**PASSAGE PROVIDED:**
■ ■ ■

The UBP, the largest political party in the north, will decide who its leader will be at its party conference on Saturday.
The party’s 21,000 members will be able to vote for one of incumbent party leader and the north’s ‘prime minister’ Unal Ustel, former ‘minister’ and current ‘MP’ Hasan Tacoy, and Ahmet Karavelioglu, who currently holds no elected office.
The UBP is currently the largest of a three-party ruling coalition in the north, with its party leader thus typically being ‘prime minister’. The party has been in ‘government’ continuously since 2019, and if Ustel fails to defend his position on Saturday, his replacement will be the fifth ‘prime minister’ to have taken office in that time.
The campaign
The build-up to the conference and the leadership campaign has been one riddled with controversy, with the latest episode having been played out in court on Friday.
Tacoy had sued the party in July, arguing that in accordance with the relevant laws, only UBP members registered to the party before January 22 should be able to vote. However, the party had argued that those registered as late as March 21 should have the right.
In court on Friday, the party won, with party secretary-general Oguzhan Hasipoglu explaining after the court’s decision that the difference of opinion had been regarding the six months of party membership required before a member can vote at conferences.

■ ■ ■

**EXTRACTED RECORDS:**
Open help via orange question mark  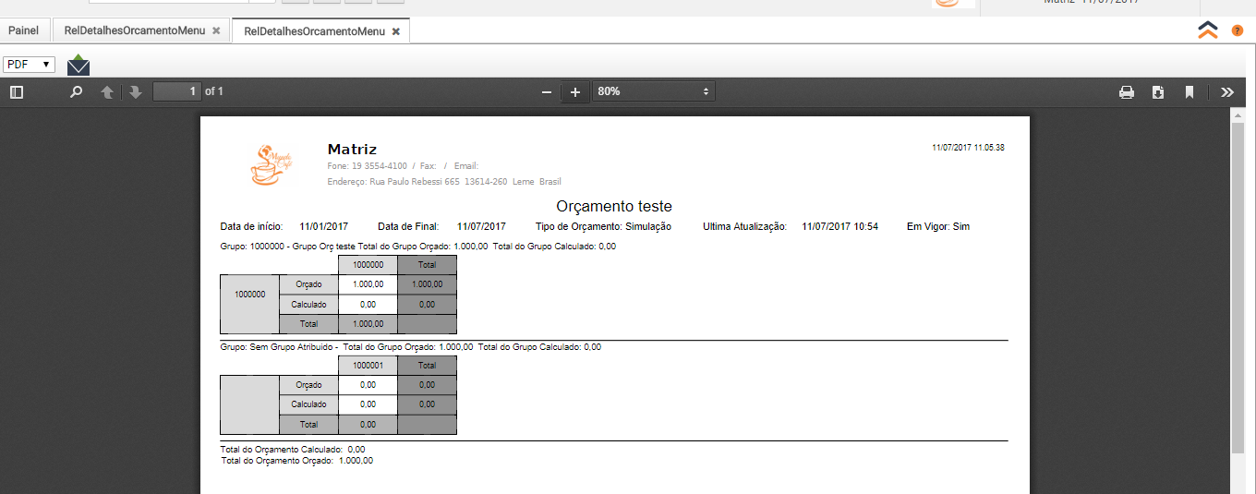[x=1238, y=30]
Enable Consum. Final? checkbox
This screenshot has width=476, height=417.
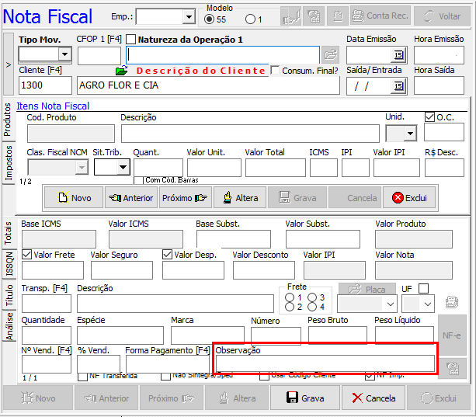tap(276, 71)
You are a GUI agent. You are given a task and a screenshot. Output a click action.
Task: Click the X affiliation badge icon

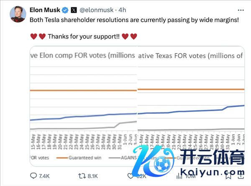74,10
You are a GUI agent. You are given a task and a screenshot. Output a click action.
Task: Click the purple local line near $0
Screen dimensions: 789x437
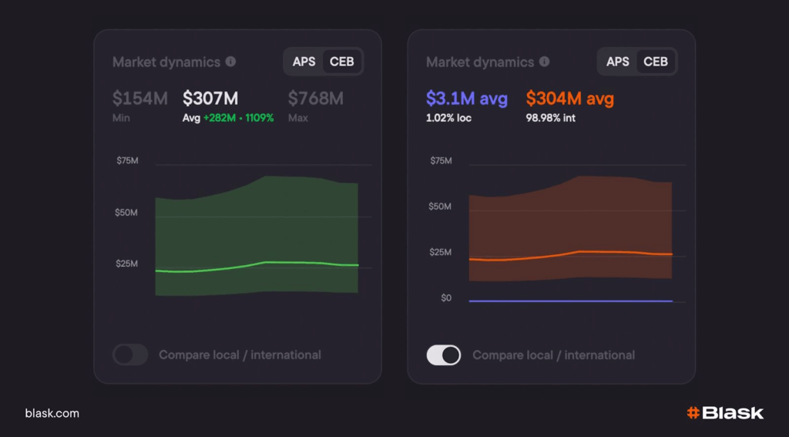[x=570, y=301]
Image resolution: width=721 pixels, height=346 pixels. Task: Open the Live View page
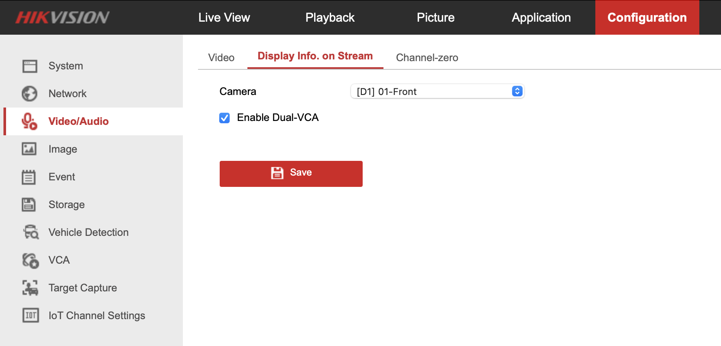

■ ■ ■

**WORK INSTRUCTIONS:**
[1] Set down the part of the UBP leadership report starting at "The UBP, the" and ending at "no elected office.".
[2] Resume the UBP leadership report from its last sentence.
The records have no connection to the UBP leadership report.

**ANSWER LIST:**
[1]
The UBP, the largest political party in the north, will decide who its leader will be at its party conference on Saturday.
The party’s 21,000 members will be able to vote for one of incumbent party leader and the north’s ‘prime minister’ Unal Ustel, former ‘minister’ and current ‘MP’ Hasan Tacoy, and Ahmet Karavelioglu, who currently holds no elected office.

[2]
Tacoy’s position was that those six months should have been measured from six months before the “conference period”, wherein smaller local party branch elections begin weeks before the main event.
However, Hasipoglu and the court agreed that the six months should be calculated from the main event itself.
Tacoy was incensed by the court’s decision, saying the party’s current leadership “has preferred to prepare member lists according to their own whims”.
He also pointed out that more than 10 party branch elections have so far been suspended or had their results declared invalid in court. One such case was that of the UBP Kyrenia women’s branch chairwomanship, which was won by a woman named Fatma Unal.
Unal is known to be a close ally of Ustel, and, according to newspaper Yeni Duzen, her opponent in the election Muge Yuceturk filed a lawsuit claiming that people from the ‘prime minister’s’ office were “intervening” in the voting process, that a man voted, and that people also voted without presenting any identification.
Earlier in the campaign, it had been reported that then-Turkish ambassador Metin Feyzioglu had summoned UBP ‘MPs’ Olgun Amcaoglu and Kutlu Evren to his residence to order them not to stand for the party’s leadership.
The reports were not denied by any of the related parties and Feyzioglu was relieved of his duties days later.
The background
Ustel became UBP leader after standing unopposed at an extraordinary party conference in September 2022 but had already been ‘prime minister’ for four months by that time.
He replaced Faiz Sucuoglu as ‘prime minister’ in May that year after Sucuoglu found himself unable to form a governing coalition after refusing to acquiesce to a list of demands put down by his coalition partners the DP and the YDP.
Sucuoglu himself had only become leader in November 2021, winning a bitterly fought election over Hasan Tacoy and predecessor Ersan Saner, who dropped out of the race when videos of him performing sexual acts on himself over a webcam surfaced online.
The 2021 leadership election was a carry-over from the abandoned 2020 leadership election, contested by Sucuoglu and Tacoy, which was cancelled halfway through the process for reasons of party unity. Saner was subsequently made caretaker party leader as a “safe pair of hands”.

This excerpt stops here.